基于重发机制的量子密钥分发协议
|
摘要
在量子密钥分发协议中,光子传输很微弱且不能被放大,在接收端极可能出现部分光子被丢失或未被检测到的情况,导致接收端收到的光子序列中出现缺失,使量子密钥分发协议效率更低,针对该问题,提出使用重传机制。根据缺失光子的位置,由发送方重新随机生成相应的二进制位序列、基序列和相应的光子序列,对其进行传输,直到没有出现光子缺失或满足一定阈值为止;理论分析该协议的可实现性、安全性和分发效率。使用重传机制能够有效增加接收端接收到的有效二进制串的位数,扩大了窃听检测区间,显著提高量子密钥分发效率。

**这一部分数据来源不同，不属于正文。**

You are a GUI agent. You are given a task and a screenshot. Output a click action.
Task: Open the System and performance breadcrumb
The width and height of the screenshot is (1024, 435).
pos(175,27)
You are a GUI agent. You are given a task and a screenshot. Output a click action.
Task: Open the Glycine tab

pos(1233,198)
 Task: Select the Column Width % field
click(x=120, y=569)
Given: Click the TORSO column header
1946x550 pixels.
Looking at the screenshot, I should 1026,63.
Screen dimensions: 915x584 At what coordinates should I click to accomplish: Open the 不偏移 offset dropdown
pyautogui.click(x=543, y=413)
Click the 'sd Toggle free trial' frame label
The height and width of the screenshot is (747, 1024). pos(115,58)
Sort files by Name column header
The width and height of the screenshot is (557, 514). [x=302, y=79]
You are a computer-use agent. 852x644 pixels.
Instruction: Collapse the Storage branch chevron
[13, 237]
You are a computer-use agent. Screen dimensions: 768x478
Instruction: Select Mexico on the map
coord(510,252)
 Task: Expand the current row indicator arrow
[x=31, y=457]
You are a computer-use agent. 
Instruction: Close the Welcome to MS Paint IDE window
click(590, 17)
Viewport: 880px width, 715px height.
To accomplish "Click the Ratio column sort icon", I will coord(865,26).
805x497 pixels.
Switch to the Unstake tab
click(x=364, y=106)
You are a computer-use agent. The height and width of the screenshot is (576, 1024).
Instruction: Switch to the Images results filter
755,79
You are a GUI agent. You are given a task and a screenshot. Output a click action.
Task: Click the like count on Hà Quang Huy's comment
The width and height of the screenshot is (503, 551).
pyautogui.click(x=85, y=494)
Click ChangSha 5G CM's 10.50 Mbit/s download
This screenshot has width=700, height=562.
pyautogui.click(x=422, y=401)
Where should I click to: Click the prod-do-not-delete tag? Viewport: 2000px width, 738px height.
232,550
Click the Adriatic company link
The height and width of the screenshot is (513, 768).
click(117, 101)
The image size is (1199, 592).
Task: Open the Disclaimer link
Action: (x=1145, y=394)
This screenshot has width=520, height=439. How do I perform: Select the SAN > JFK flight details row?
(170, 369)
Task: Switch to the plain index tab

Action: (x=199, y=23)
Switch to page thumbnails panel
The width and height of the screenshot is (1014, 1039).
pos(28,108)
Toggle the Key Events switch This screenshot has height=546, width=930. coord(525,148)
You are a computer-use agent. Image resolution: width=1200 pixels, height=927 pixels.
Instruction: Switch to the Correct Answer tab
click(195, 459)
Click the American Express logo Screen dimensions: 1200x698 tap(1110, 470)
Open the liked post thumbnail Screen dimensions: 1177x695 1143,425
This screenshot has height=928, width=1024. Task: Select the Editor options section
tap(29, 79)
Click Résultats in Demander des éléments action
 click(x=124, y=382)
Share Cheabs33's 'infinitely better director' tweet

In quantum key distribution protocol,the photon transmissions are very weak and cannot be amplified in transit,the receiver finds that some photos are lost in transit or fail to be counted by imperfectly-efficient detectors,which results in that deficient photon sequence received by receivers,aggravating the inefficiency of quantum key distribution.In view of this kind of situation,the retransmission mechanism was proposed.According to the position of the missed photons,the sender randomly regenerated binary bit string,basis sequence and corresponding photon sequence,and retransmitted these missed photons until no missing photons were found or a certain threshold was met.A theoretical analysis was done to verify implementability,security,and key distribution efficiency of the QKD protocol.Using the retransmission mechanism can increase the number of effective binary bits at the receiver,and enlarge the eavesdropping detection range,meanwhile improve the efficiency of quantum key distribution significantly.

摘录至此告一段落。